Oil spike benefits: The cost of a barrel of oil has risen by $20 since the start of January. Sustained for 12 months, that would give about $620 billion of extra revenue for the world’s oil producers.

Some will be siphoned off in tax. Some may be used to fund more adventurous exploration projects. A more dangerous political climate may raise the risk premia for those that finance oil production. Added desire for security may increase overheads too. But most of the top line revenue growth will drop straight through to profits, leaving the oil rich a lot richer.

Before this year’s unrest, the price of the black stuff was already heading up.
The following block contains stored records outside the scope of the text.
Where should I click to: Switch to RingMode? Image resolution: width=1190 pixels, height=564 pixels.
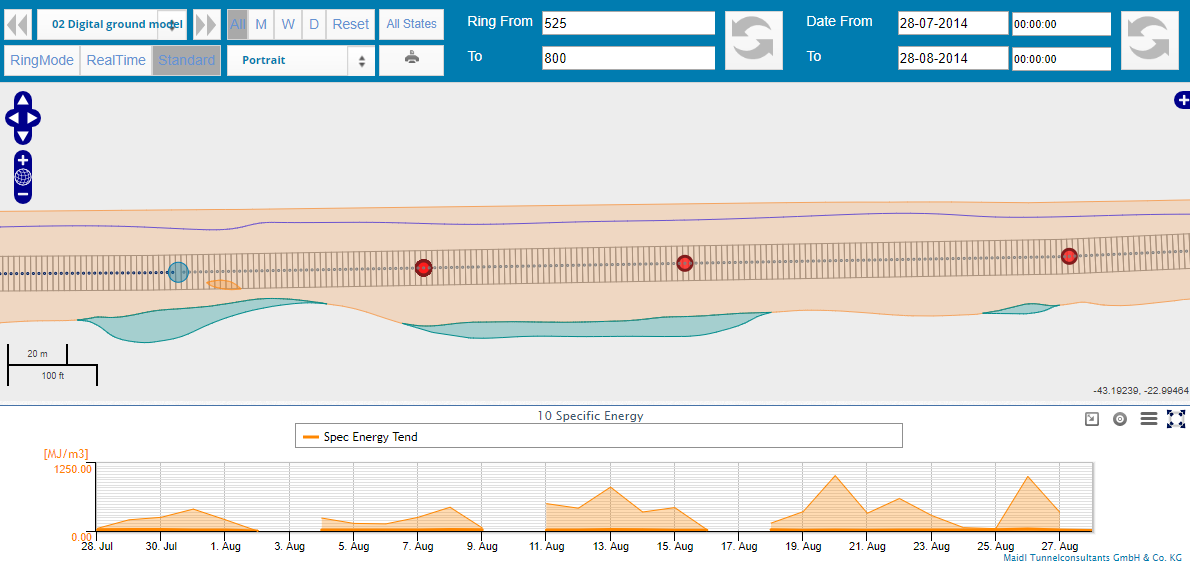coord(42,60)
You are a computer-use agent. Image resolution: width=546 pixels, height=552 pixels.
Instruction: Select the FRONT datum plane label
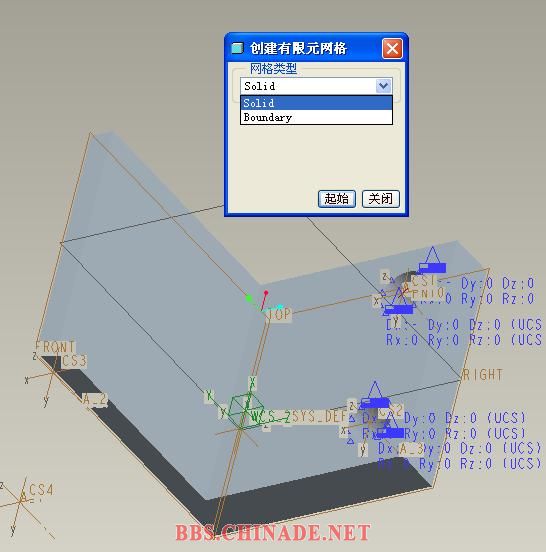[55, 347]
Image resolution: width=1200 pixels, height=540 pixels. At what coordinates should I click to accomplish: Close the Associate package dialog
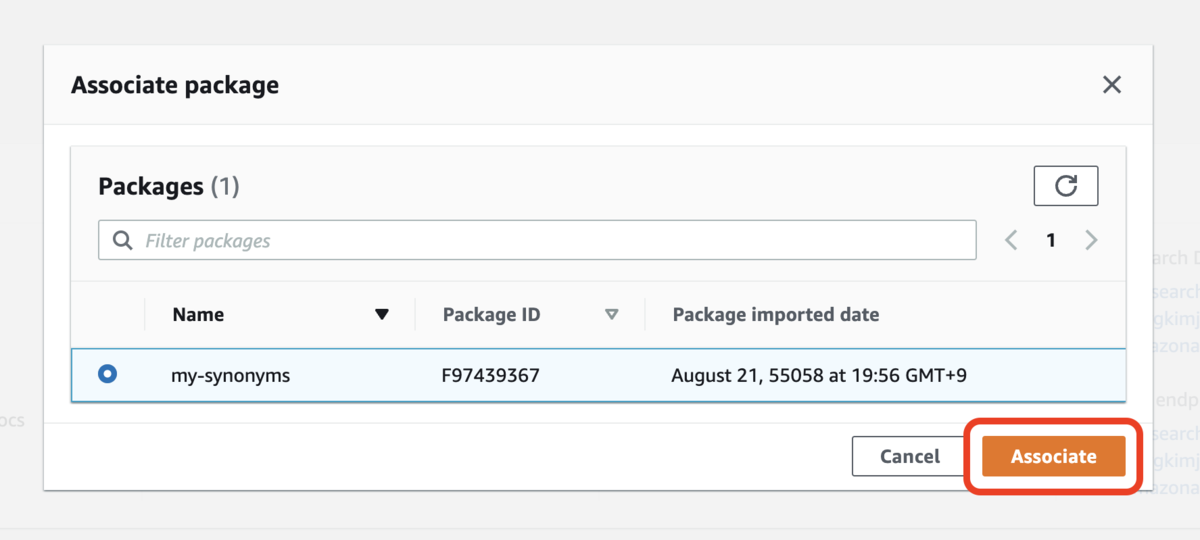pos(1111,85)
But it is also all too easy to see further hikes — it’s worth remembering that oil topped $140 a barrel as recently as July 2008. Another $20 could easily be added to the price of crude if civil strife prompts more active military intervention by western powers — through the imposition of a no-fly zone over Libya, for instance. But equally, a lack of military action might lead oil prices higher if UN/US reticence denies oil producers an armed security blanket that would comfort oil traders.

 

Though precise figures are hard to divine, sums measured in hundreds of billions of dollars are flowing into oil-rich nations. A lot of that cash will flow out again, most likely into developed world asset markets. US Treasuries, always one of the first places the newly-rich stash cash, will benefit from the support of buyers. Flows of petrodollars may partly explain the relative recent strength of equity and credit in the face of the West Asia’s traumas. Infrastructure, commercial property and glamorous trophy assets are also likely to be in demand.

New oil cash will not move all before it. Nor will the cash be applied evenly. But $620 billion, the proceeds of pumping 85 million barrels per day at a price elevated by $20 with no change in demand, is equivalent to about five per cent of the market value of the S&P 500. These are sizeable sums of money which will influence market pricings. Crucially, of course, the extra costs for oil consumers could amount to a quantitative tightening roughly equivalent to the quantitative easing some western central banks embarked on in the hope of spurring the economy forward. Expensive oil will drag growth, in the US, Europe and Asia, and that will knock on to asset prices. But the upside aspects to the oil price help leaven the investment story.